The recording of event-related potentials (ERPs) could provide an online measurement of speech segmentation suitable for listeners of all ages and backgrounds that also reflects the cortical organization of speech segmentation systems. We recently observed that initial syllables elicit a larger negativity around 100 ms (N100) than medial syllables presented in continuous speech [8]. This word-onset effect was found for initial and medial syllables matched on loudness, length, and other acoustic characteristics. However, it remained possible that the larger N100s evoked by word onsets index small, uncontrolled physical differences in the different syllable types or in the syllables preceding them. To be certain that N100 word-onset effects index speech segmentation rather than acoustic characteristics that correlate with word boundaries, we measured ERPs while presenting the same physical stimuli before and after they are perceived as word onsets.
We recorded ERPs in response to six nonsense words presented as continuous speech before and after listeners learned the words as lexical items through training. We reasoned that by teaching listeners the lexical items of a nonsense language, they might begin segmenting continuous streams of those nonsense words. Thus, we could compare ERPs to the same stimuli when they were not segmented as lexical items (before training) and when they were segmented as lexical items (after training). Using this protocol, we showed that N100 amplitude indexes speech segmentation in the absence of acoustic segmentation cues.
RESULTS
Behavior
The continuous streams of nonsense words in the present study have been used previously to show that mere exposure to distributional regularities is sufficient to learn to distinguish between nonsense words and part-word items on behavioral tests [5]. However, for the subjects in this experiment, performance on the tests given before (Mean percent correct (M) = 53.7%) and after 14 minutes of exposure (M = 53.5%) did not differfrom each other or from chance In order to induce segmentation more quickly (a previous study [5] used 21 minutes of exposure), we used a training protocol to teach the six nonsense words to the participants.
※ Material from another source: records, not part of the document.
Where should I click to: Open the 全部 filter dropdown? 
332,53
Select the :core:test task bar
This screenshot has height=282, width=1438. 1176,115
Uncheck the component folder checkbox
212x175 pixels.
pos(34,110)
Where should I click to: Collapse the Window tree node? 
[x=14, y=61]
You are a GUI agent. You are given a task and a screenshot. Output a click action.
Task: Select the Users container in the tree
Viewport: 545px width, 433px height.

Performance on the behavioral test given immediately after training was well above chance (M = 79.5%), indicating that at least some of the words had been learned. There were no differences in accuracy between this test and another test given after a second 14-minute exposure (M = 79.2%), indicating that listeners neither learned new words nor forgot the ones they knew immediately after training. These scores were combined into a single post-training accuracy score (M = 79.3%).
Event-related potentials
Across all subjects, training had no effect on N100 amplitude. However, the difference in N100 amplitude before and after training was highly correlated with individual performance on the post-training behavioral tests (r = 0.80, p < .001). Subjects who learned more of the words as measured by the behavioral test also showed larger N100 word-onset effects (Figure 1).
Figure 1.
Performance on behavioral tests after training (percent correct) plotted against difference in N100 amplitude before and after training (before training minus after training). Subjects’ word learning as measured by the behavioral tests correlated with their N100 word-onset effect.
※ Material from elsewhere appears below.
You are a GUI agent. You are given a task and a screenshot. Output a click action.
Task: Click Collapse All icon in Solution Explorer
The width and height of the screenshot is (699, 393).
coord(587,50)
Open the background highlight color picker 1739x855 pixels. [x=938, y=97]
To determine if the word-onset effect was significant in the group of subjects that showed the largest behavioral training effect, participants were divided into two groups based on a median split of post-training accuracy scores. The 9 subjects who showed the largest effect of training (before training M = 55.1%, after training M = 90.7%; t(8) = 6.95, p < .001) improved to a greater extent than the 9 subjects who showed the smallest effect of training (before training M = 52.2%, after training M = 67.9%; t(8) = 4.55, p < .01; group × training interaction, F(1,17) = 11.20, p < .01).
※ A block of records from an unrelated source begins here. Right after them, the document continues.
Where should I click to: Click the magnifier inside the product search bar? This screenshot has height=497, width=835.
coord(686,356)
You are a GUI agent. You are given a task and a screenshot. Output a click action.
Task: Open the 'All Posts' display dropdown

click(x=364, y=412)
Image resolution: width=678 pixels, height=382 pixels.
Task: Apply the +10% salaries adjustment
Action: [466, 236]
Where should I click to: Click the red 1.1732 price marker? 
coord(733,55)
Only high learners showed a significant effect of training on N100 amplitude (group × training × anterior/posterior interaction, F(5,80) = 2.91, p < .05). For this group, the training × laterality × anterior/posterior interaction was significant (F(5,40) = 5.22, p < .01). Over lateral electrodes, there were no main effects or interactions including training. However, over medial and midline electrodes, there was a main effect of training (F(1,8) = 6.29, p < .05). Thus for high learners, word onsets elicited a larger N100 over medial and midline electrode sites after training (Figure 2). For low learners, there was no effect of training on N100 amplitude.
Figure 2.
ERPs averaged to word onsets before and after training for the subjects showing the largest behavioral learning effects (high learners). After training, word onsets elicited a larger N100 at midline and medial electrode sites. Words also elicited a larger N400 after training.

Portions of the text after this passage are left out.